Le photographe de Mauthausen Le Photographe de Mauthausen

F rancisco Boix est emprisonné au camp de concentration de Mauthausen. Photographe professionnel, il est rapidement remarqué par le Commandant Ricken dont il devient l’assistant. Dans une sorte de délire artistique, le nazi capte le portrait de prisonniers morts ; parfois, il les met en scène. Discrètement, le détenu tire des doubles des tirages et imagine un stratagème pour les cacher afin qu’un jour, ils appuient les témoignages sur les crimes commis sous Troisième Reich. Il joue ainsi avec la vie de plusieurs dizaines de ses camarades, mais le jeu en vaut la chandelle. C’est du moins ce qu’il croit.

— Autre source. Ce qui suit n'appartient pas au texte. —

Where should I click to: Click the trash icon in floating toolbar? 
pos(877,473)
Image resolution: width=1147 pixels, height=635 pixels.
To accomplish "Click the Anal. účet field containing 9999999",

Il n’y aura bientôt plus de survivants de la Deuxième Guerre. Peut-être est-ce pour cette raison que les ouvrages sur ce sujet se multiplient, pour qu’on n’oublie pas. Dans Le photographe de Mauthausen, l’enjeu est justement la mémoire. Héros ordinaire, le protagoniste encourt de petits risques qui, dans le contexte, sont héroïques. Le scénario de Salva Rubio s’avère convaincant et le lecteur adhère à l’histoire. Il y a certes un air de déjà-vu dans ce récit. Sans véritablement se démarquer de l’ensemble des films, romans et bandes dessinées sur le même thème, celui-ci offre un angle nouveau, celui de ceux qui subodorent que tôt ou tard la folie prendra fin et qui se raccrochent à l’idée qu’il demeure essentiel de conserver les traces des exactions pour, ils l’espèrent, obtenir justice.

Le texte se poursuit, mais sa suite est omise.